• [Requirement]
Without any pictures, copy the records below once more, exactly as they are.

******************************

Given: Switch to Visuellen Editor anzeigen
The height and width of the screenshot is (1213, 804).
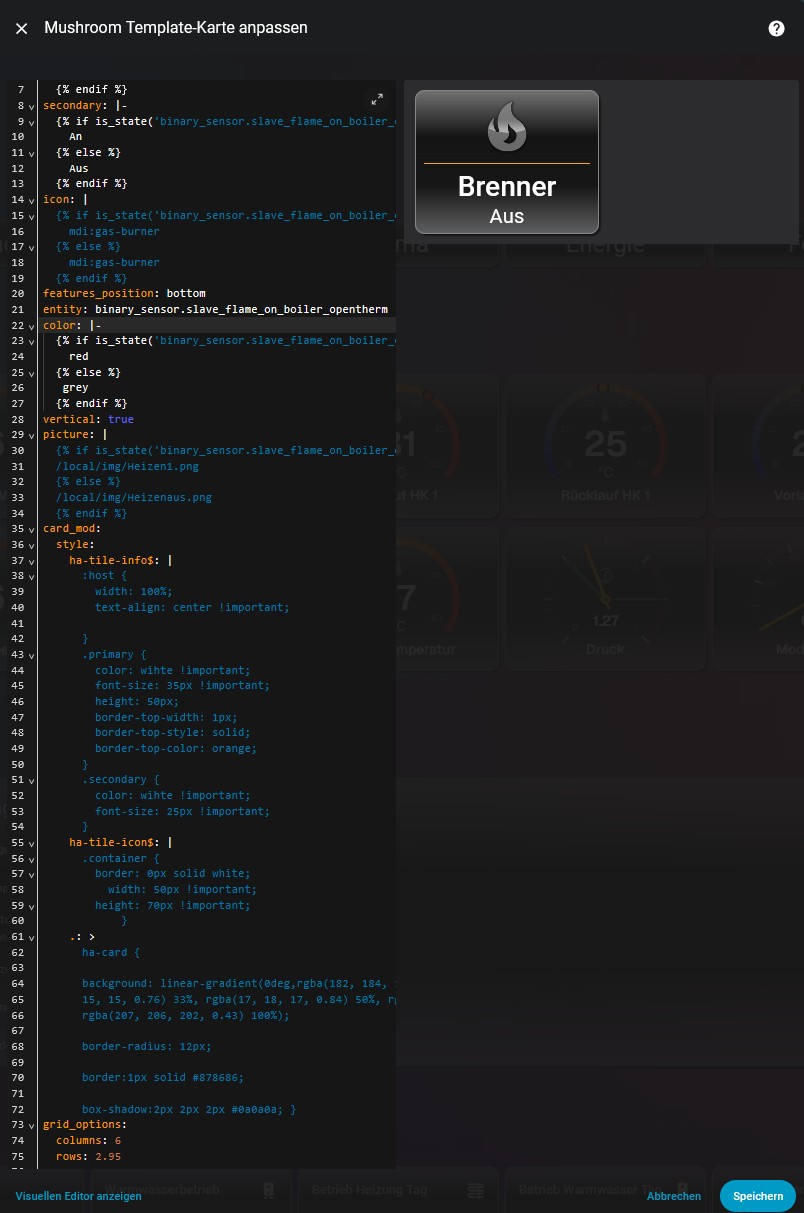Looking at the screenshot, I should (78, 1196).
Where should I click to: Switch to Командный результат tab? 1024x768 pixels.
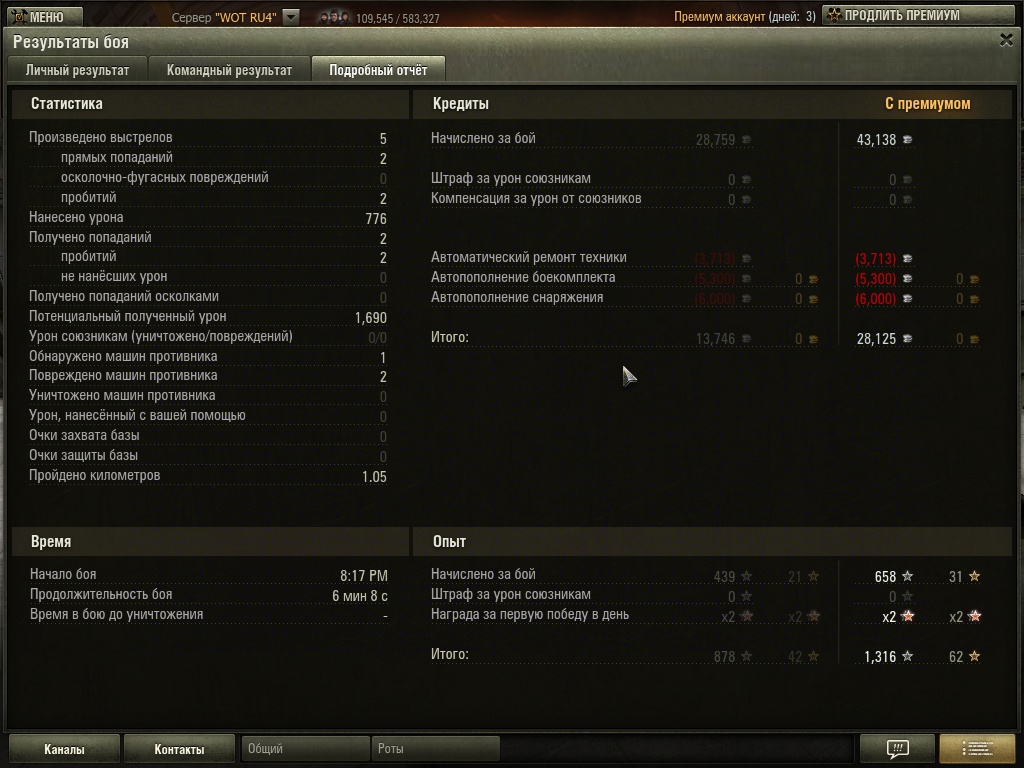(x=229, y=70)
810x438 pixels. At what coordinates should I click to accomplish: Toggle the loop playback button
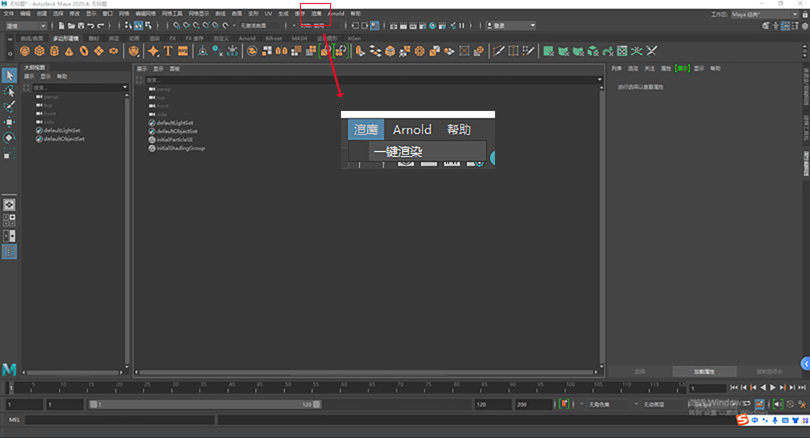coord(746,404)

******************************

• [Result for this task]
Given: Switch to Visuellen Editor anzeigen
The height and width of the screenshot is (1213, 804).
Looking at the screenshot, I should (78, 1196).
Where should I click to: Switch to Командный результат tab? 1024x768 pixels.
(x=229, y=70)
810x438 pixels. At what coordinates should I click to accomplish: Toggle the loop playback button
coord(746,404)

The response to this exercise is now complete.